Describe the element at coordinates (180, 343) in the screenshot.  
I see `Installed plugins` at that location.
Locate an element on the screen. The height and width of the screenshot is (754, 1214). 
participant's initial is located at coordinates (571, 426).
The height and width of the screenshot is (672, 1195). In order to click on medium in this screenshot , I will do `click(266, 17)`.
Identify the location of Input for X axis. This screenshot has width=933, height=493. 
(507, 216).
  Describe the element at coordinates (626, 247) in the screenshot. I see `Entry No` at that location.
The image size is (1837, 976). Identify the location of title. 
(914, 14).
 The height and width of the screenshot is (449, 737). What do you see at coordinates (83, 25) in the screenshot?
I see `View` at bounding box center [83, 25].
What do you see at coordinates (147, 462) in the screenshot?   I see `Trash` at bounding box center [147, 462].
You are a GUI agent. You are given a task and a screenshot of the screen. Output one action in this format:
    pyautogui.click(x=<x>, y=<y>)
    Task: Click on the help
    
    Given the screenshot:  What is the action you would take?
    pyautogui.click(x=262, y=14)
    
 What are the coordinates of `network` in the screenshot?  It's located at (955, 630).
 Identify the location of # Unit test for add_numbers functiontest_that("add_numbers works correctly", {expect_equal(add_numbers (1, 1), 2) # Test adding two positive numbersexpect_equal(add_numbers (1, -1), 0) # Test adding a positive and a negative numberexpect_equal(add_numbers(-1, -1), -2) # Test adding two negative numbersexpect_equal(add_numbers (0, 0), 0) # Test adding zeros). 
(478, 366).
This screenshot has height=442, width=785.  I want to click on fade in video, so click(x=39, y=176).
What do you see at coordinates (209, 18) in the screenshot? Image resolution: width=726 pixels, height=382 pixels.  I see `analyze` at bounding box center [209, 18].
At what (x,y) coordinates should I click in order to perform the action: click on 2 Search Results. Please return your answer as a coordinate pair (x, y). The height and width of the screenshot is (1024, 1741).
---+---
**Eisen opdracht:**
Wissel in het materiaal overal "Identify the location of" in voor "Find the position of" en laat de rest ongewijzigd.

**Oplossing:**
Describe the element at coordinates (180, 343) in the screenshot.  
I see `Installed plugins` at that location.
Locate an element on the screen. The height and width of the screenshot is (754, 1214). 
participant's initial is located at coordinates (571, 426).
The height and width of the screenshot is (672, 1195). In order to click on medium in this screenshot , I will do `click(266, 17)`.
Find the position of Input for X axis. This screenshot has width=933, height=493. 
(507, 216).
  Describe the element at coordinates (626, 247) in the screenshot. I see `Entry No` at that location.
The image size is (1837, 976). Find the position of title. 
(914, 14).
 The height and width of the screenshot is (449, 737). What do you see at coordinates (83, 25) in the screenshot?
I see `View` at bounding box center [83, 25].
What do you see at coordinates (147, 462) in the screenshot?   I see `Trash` at bounding box center [147, 462].
You are a GUI agent. You are given a task and a screenshot of the screen. Output one action in this format:
    pyautogui.click(x=<x>, y=<y>)
    Task: Click on the help
    
    Given the screenshot:  What is the action you would take?
    pyautogui.click(x=262, y=14)
    
 What are the coordinates of `network` in the screenshot?  It's located at (955, 630).
 Find the position of # Unit test for add_numbers functiontest_that("add_numbers works correctly", {expect_equal(add_numbers (1, 1), 2) # Test adding two positive numbersexpect_equal(add_numbers (1, -1), 0) # Test adding a positive and a negative numberexpect_equal(add_numbers(-1, -1), -2) # Test adding two negative numbersexpect_equal(add_numbers (0, 0), 0) # Test adding zeros). 
(478, 366).
This screenshot has height=442, width=785.  I want to click on fade in video, so click(x=39, y=176).
What do you see at coordinates (209, 18) in the screenshot? Image resolution: width=726 pixels, height=382 pixels.  I see `analyze` at bounding box center [209, 18].
At what (x,y) coordinates should I click in order to perform the action: click on 2 Search Results. Please return your answer as a coordinate pair (x, y). The height and width of the screenshot is (1024, 1741).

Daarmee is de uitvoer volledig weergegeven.